藪医ふらここ堂2019/10/11


藪医ふらここ堂

「藪医ふらここ堂」 朝井 まかて・著 講談社文庫
江戸は神田三河町の小児医・天野三哲は、「面倒臭ぇ」が口癖。朝寝坊はする、患者は待たせる、面倒になると逃げ出す、付いた渾名が「藪のふらここ堂」。
ところがこの先生、実は凄腕。三哲に振り回されながらも診療を手伝う娘のおゆん、弟子、ご近所さんたちの日常。
ふらここはブランコのことです。家(病院)の前にあって、子どもたちが遊べるようになっています。
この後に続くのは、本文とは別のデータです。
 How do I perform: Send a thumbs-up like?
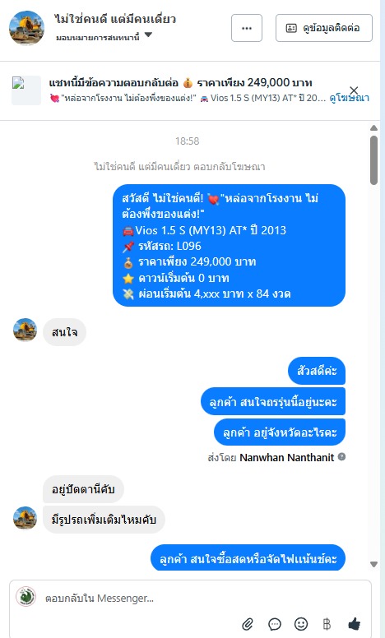coord(354,624)
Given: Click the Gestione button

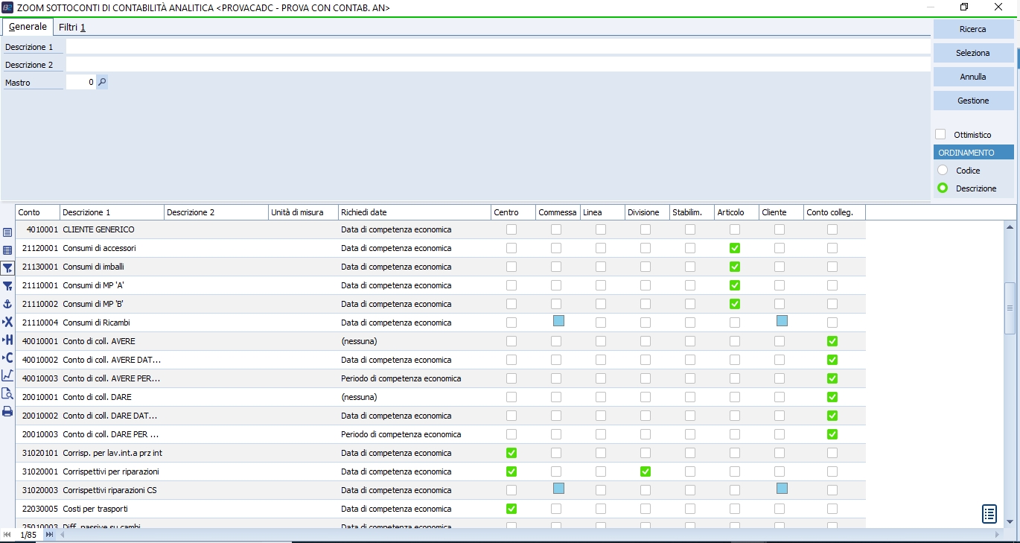Looking at the screenshot, I should point(973,101).
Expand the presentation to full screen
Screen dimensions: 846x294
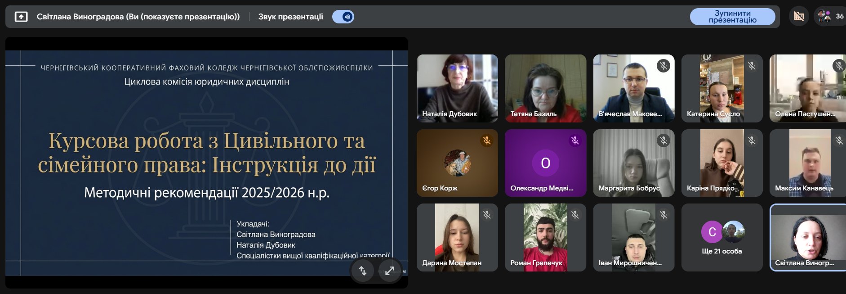coord(389,271)
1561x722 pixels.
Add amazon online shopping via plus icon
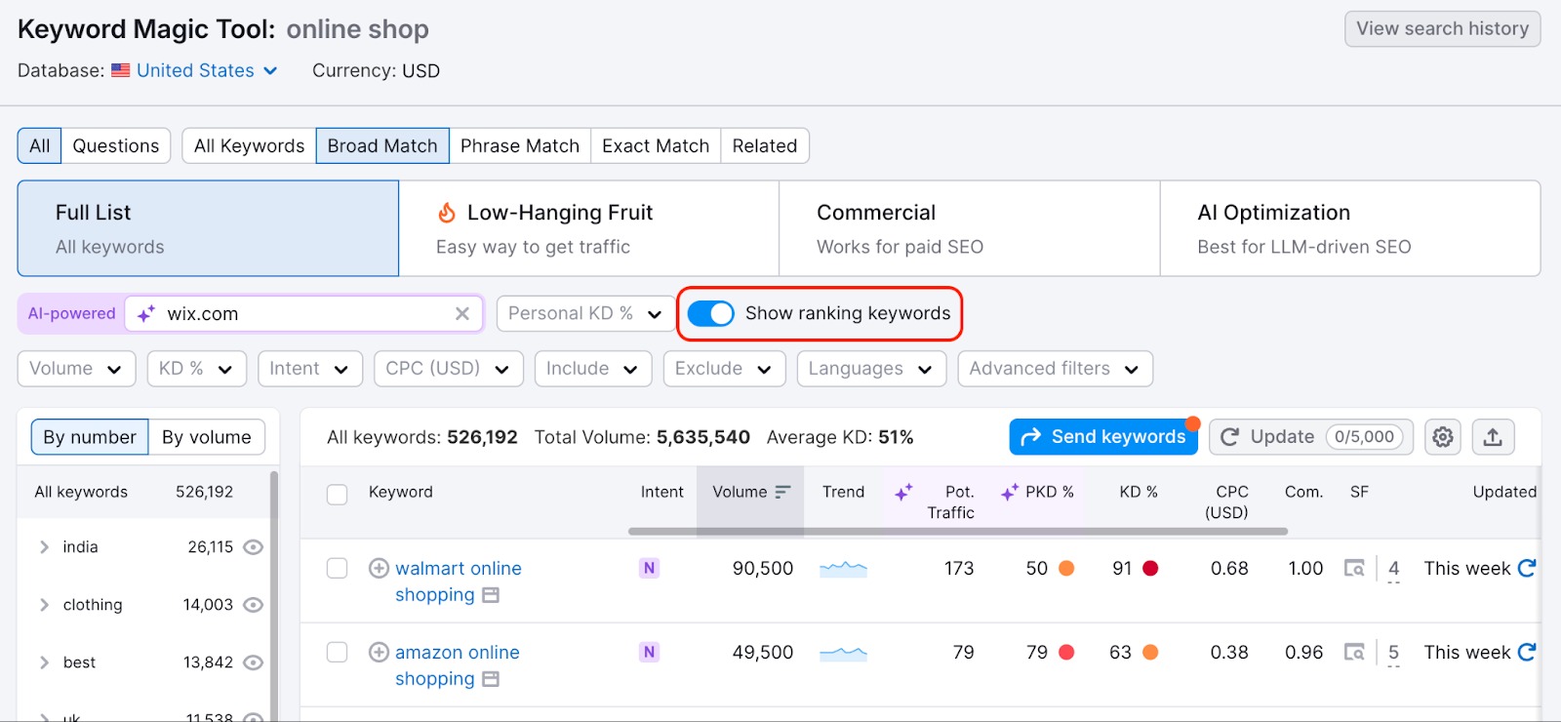(379, 652)
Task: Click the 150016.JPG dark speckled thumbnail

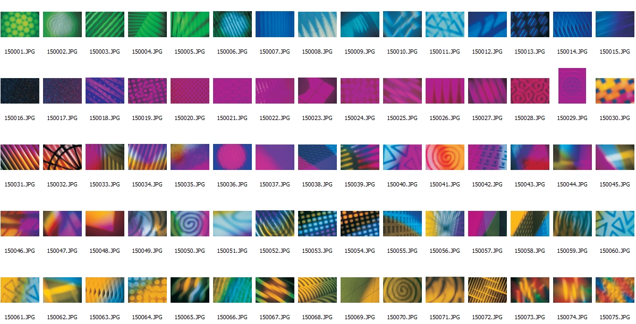Action: (20, 91)

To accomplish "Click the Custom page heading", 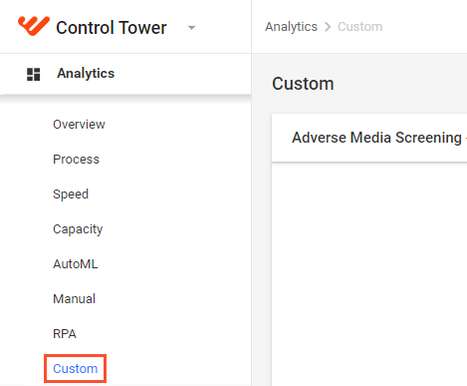I will point(303,84).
仮宅を建てたりすることもあるから、かなり広いスペースがありのかなと思いました。病気の治療のことも出てきますが、 ご近所同士のつながりが興味深いです。薬屋の手代は、奥さんがいなくて、まだ小さい子どもがいるから、みんなであずかってあげて、食事も用意してるし、産婆のおばあさんが、いつも家に上がりこんでいて、一緒におやつを食べていたり、家族がいなくても、寂しくない環境があります。おゆんも、小さい頃にお母さんが亡くなっていて、近所の幼なじみのお母さんが育ててくれたようなものでした。だから、血はつながっていなくても、家族のように思えます。そういうつながりが希薄になった現代なので、皆が孤立してしまい、虐待や孤独死に気がつかない世の中になってしまったのだと思います。人情ものって、昔の日本を感じさせます。